- **Given exercise**: Copy out the passage on Isabel Bishop, everything from "Isabel Bishop, Young" down to "of previous traditions.", and swap "masonite" for "hardboard" along the way.

- **Supplied passage**:
━━━━

A painter and printmaker fascinated with the daily routines of ordinary people, Bishop said she was “struck by the beauty, drama, and miraculous effects” of the city’s restless crowds. Born in Cincinnati, Ohio, she arrived in New York City in 1918 at the age of 16. She studied illustration at the New York School of Applied Design for Women from 1918 to 1920 and took classes at the Art Students League from 1920 to 1924. After marrying in 1934, she lived in Riverdale but maintained a studio on Union Square near 14th Street until 1984. A member of New York's 14th Street School, which comprised realist artists Reginald Marsh, Kenneth Hayes Miller and Raphael Soyer, Bishop is best known for her graphic art, although she also worked as a painter.

Isabel Bishop, Young Woman , 1937. Oil and egg tempera on masonite, 30 l/4" × 22 l/4". The Pennsylvania Academy of the Fine Arts, Philadelphia.

It was in New York’s pulsating environment that Bishop combined her admiration for the old masters with a contemporary taste for urban realism. With her discerning eye, she portrayed ordinary people in an extraordinary manner, often monumentalizing her figures within spaces that barely created context or indicated a location. Although it was considered inappropriate for women artists to study naked models, Bishop produced many images of female nudes. She chose average models from the streets of Manhattan and often rendered them in a state of physical activity – a sharp departure from the idealized, passive nudes of previous traditions.

Bishop taught at the Art Students League as the only female full-time instructor from 1936 to 1937, and also at the Skowhegan School of Painting and Sculpture, among others. She received numerous awards and prizes, including an American Academy of Arts and Letters award (1943), an award for Outstanding Achievement in the Arts presented by President Jimmy Carter (1979), and several honorary doctorates. She was the first woman to hold an executive position in the National Institute of Arts and Letters as vice-president in 1946.

━━━━

- **Stored records**:
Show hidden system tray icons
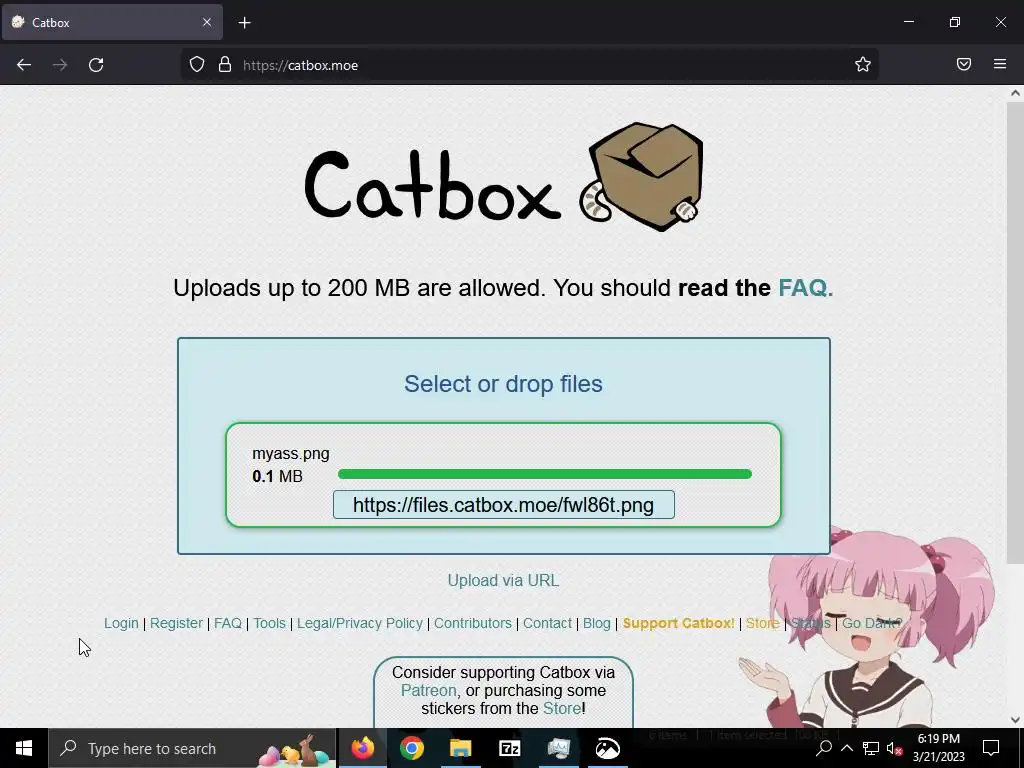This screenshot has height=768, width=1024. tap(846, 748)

━━━━

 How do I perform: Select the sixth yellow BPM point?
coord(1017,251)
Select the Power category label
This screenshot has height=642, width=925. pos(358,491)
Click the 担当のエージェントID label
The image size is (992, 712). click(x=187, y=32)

━━━━

- **Solved problem**:
Isabel Bishop, Young Woman , 1937. Oil and egg tempera on hardboard, 30 l/4" × 22 l/4". The Pennsylvania Academy of the Fine Arts, Philadelphia.

It was in New York’s pulsating environment that Bishop combined her admiration for the old masters with a contemporary taste for urban realism. With her discerning eye, she portrayed ordinary people in an extraordinary manner, often monumentalizing her figures within spaces that barely created context or indicated a location. Although it was considered inappropriate for women artists to study naked models, Bishop produced many images of female nudes. She chose average models from the streets of Manhattan and often rendered them in a state of physical activity – a sharp departure from the idealized, passive nudes of previous traditions.